Collected data:
━━━━━━━━━━━━━━━━━━━━━━━━━━━━━━

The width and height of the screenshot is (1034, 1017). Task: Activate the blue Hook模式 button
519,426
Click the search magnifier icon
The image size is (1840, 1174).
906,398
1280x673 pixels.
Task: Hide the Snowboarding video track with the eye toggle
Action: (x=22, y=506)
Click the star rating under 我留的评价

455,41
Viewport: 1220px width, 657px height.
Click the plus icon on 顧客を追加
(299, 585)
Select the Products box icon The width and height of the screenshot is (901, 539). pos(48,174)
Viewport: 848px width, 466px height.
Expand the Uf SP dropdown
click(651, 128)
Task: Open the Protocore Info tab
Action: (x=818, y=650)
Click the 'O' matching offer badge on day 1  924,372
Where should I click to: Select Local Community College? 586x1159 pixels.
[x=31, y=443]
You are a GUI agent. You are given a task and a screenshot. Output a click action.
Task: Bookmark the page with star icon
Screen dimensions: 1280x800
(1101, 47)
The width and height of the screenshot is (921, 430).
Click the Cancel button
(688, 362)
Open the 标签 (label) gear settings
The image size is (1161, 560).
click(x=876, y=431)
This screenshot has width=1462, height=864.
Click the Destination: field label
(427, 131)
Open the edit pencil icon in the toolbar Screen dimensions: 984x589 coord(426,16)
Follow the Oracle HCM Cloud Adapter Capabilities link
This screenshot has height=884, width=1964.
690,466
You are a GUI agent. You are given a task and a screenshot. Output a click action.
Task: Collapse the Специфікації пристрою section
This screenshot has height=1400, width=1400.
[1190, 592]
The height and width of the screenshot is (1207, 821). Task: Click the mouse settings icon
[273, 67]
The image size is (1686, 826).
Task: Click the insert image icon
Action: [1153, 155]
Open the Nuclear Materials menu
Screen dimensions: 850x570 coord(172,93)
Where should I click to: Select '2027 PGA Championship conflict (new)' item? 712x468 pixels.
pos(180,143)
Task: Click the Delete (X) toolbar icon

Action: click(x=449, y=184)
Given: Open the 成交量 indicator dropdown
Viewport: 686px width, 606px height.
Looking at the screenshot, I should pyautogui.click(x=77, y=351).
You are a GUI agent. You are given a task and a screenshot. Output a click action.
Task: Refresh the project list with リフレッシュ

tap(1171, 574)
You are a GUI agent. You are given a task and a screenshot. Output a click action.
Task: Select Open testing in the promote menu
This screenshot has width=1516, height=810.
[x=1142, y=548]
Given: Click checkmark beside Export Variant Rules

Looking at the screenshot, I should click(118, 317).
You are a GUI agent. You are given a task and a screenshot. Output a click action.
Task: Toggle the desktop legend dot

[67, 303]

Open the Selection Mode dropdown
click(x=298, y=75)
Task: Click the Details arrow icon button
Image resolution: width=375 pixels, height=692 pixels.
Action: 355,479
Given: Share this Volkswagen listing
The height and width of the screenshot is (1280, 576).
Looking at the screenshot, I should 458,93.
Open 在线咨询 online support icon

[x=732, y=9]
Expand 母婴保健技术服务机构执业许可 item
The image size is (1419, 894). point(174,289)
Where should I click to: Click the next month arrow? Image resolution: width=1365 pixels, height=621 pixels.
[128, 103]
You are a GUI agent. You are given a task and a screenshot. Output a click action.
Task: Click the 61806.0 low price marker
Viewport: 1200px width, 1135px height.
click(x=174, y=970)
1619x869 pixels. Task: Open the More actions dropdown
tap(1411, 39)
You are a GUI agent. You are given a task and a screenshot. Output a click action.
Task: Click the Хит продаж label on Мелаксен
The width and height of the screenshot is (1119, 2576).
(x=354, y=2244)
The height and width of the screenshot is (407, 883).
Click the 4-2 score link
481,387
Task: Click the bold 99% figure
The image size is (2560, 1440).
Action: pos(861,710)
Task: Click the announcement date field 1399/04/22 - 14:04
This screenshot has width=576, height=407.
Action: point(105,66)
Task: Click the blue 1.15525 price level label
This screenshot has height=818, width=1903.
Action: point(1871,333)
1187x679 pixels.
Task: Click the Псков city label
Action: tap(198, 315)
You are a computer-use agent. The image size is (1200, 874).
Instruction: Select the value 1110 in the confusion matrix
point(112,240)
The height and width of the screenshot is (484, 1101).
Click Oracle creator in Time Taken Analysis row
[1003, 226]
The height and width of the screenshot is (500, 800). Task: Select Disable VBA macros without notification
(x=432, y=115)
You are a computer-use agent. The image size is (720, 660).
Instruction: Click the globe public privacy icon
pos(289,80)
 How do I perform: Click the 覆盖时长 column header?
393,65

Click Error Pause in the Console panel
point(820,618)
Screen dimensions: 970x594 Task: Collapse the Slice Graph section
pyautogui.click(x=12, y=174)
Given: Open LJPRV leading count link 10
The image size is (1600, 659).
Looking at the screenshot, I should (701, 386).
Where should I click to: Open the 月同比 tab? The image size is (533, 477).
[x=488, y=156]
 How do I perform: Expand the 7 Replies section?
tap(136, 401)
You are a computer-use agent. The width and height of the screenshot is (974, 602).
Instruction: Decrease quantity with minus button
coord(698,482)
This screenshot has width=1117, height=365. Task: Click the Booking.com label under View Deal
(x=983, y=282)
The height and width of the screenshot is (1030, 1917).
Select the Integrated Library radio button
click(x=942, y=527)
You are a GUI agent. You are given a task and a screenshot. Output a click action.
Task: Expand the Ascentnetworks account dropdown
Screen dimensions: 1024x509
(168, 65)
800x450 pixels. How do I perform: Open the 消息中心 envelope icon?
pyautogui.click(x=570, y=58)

━━━━━━━━━━━━━━━━━━━━━━━━━━━━━━

Activity: Transcribe each record above exactly. Skip none.

Solved exercise:
The width and height of the screenshot is (1034, 1017). Task: Activate the blue Hook模式 button
519,426
Click the search magnifier icon
The image size is (1840, 1174).
906,398
1280x673 pixels.
Task: Hide the Snowboarding video track with the eye toggle
Action: (x=22, y=506)
Click the star rating under 我留的评价

455,41
Viewport: 1220px width, 657px height.
Click the plus icon on 顧客を追加
(299, 585)
Select the Products box icon The width and height of the screenshot is (901, 539). pos(48,174)
Viewport: 848px width, 466px height.
Expand the Uf SP dropdown
click(651, 128)
Task: Open the Protocore Info tab
Action: (x=818, y=650)
Click the 'O' matching offer badge on day 1  924,372
Where should I click to: Select Local Community College? 586x1159 pixels.
[x=31, y=443]
You are a GUI agent. You are given a task and a screenshot. Output a click action.
Task: Bookmark the page with star icon
Screen dimensions: 1280x800
(1101, 47)
The width and height of the screenshot is (921, 430).
Click the Cancel button
(688, 362)
Open the 标签 (label) gear settings
The image size is (1161, 560).
click(x=876, y=431)
This screenshot has width=1462, height=864.
Click the Destination: field label
(427, 131)
Open the edit pencil icon in the toolbar Screen dimensions: 984x589 coord(426,16)
Follow the Oracle HCM Cloud Adapter Capabilities link
This screenshot has height=884, width=1964.
690,466
You are a GUI agent. You are given a task and a screenshot. Output a click action.
Task: Collapse the Специфікації пристрою section
This screenshot has height=1400, width=1400.
[1190, 592]
The height and width of the screenshot is (1207, 821). Task: Click the mouse settings icon
[273, 67]
The image size is (1686, 826).
Task: Click the insert image icon
Action: [1153, 155]
Open the Nuclear Materials menu
Screen dimensions: 850x570 coord(172,93)
Where should I click to: Select '2027 PGA Championship conflict (new)' item? 712x468 pixels.
pos(180,143)
Task: Click the Delete (X) toolbar icon

Action: click(x=449, y=184)
Given: Open the 成交量 indicator dropdown
Viewport: 686px width, 606px height.
Looking at the screenshot, I should pyautogui.click(x=77, y=351).
You are a GUI agent. You are given a task and a screenshot. Output a click action.
Task: Refresh the project list with リフレッシュ

tap(1171, 574)
You are a GUI agent. You are given a task and a screenshot. Output a click action.
Task: Select Open testing in the promote menu
This screenshot has width=1516, height=810.
[x=1142, y=548]
Given: Click checkmark beside Export Variant Rules

Looking at the screenshot, I should click(118, 317).
You are a GUI agent. You are given a task and a screenshot. Output a click action.
Task: Toggle the desktop legend dot

[67, 303]

Open the Selection Mode dropdown
click(x=298, y=75)
Task: Click the Details arrow icon button
Image resolution: width=375 pixels, height=692 pixels.
Action: 355,479
Given: Share this Volkswagen listing
The height and width of the screenshot is (1280, 576).
Looking at the screenshot, I should 458,93.
Open 在线咨询 online support icon

[x=732, y=9]
Expand 母婴保健技术服务机构执业许可 item
The image size is (1419, 894). point(174,289)
Where should I click to: Click the next month arrow? Image resolution: width=1365 pixels, height=621 pixels.
[128, 103]
You are a GUI agent. You are given a task and a screenshot. Output a click action.
Task: Click the 61806.0 low price marker
Viewport: 1200px width, 1135px height.
click(x=174, y=970)
1619x869 pixels. Task: Open the More actions dropdown
tap(1411, 39)
You are a GUI agent. You are given a task and a screenshot. Output a click action.
Task: Click the Хит продаж label on Мелаксен
The width and height of the screenshot is (1119, 2576).
(x=354, y=2244)
The height and width of the screenshot is (407, 883).
Click the 4-2 score link
481,387
Task: Click the bold 99% figure
The image size is (2560, 1440).
Action: pos(861,710)
Task: Click the announcement date field 1399/04/22 - 14:04
This screenshot has width=576, height=407.
Action: point(105,66)
Task: Click the blue 1.15525 price level label
This screenshot has height=818, width=1903.
Action: point(1871,333)
1187x679 pixels.
Task: Click the Псков city label
Action: tap(198, 315)
You are a computer-use agent. The image size is (1200, 874).
Instruction: Select the value 1110 in the confusion matrix
point(112,240)
The height and width of the screenshot is (484, 1101).
Click Oracle creator in Time Taken Analysis row
[1003, 226]
The height and width of the screenshot is (500, 800). Task: Select Disable VBA macros without notification
(x=432, y=115)
You are a computer-use agent. The image size is (720, 660).
Instruction: Click the globe public privacy icon
pos(289,80)
 How do I perform: Click the 覆盖时长 column header?
393,65

Click Error Pause in the Console panel
point(820,618)
Screen dimensions: 970x594 Task: Collapse the Slice Graph section
pyautogui.click(x=12, y=174)
Given: Open LJPRV leading count link 10
The image size is (1600, 659).
Looking at the screenshot, I should (701, 386).
Where should I click to: Open the 月同比 tab? The image size is (533, 477).
[x=488, y=156]
 How do I perform: Expand the 7 Replies section?
tap(136, 401)
You are a computer-use agent. The width and height of the screenshot is (974, 602).
Instruction: Decrease quantity with minus button
coord(698,482)
This screenshot has width=1117, height=365. Task: Click the Booking.com label under View Deal
(x=983, y=282)
The height and width of the screenshot is (1030, 1917).
Select the Integrated Library radio button
click(x=942, y=527)
You are a GUI agent. You are given a task and a screenshot. Output a click action.
Task: Expand the Ascentnetworks account dropdown
Screen dimensions: 1024x509
(168, 65)
800x450 pixels. How do I perform: Open the 消息中心 envelope icon?
pyautogui.click(x=570, y=58)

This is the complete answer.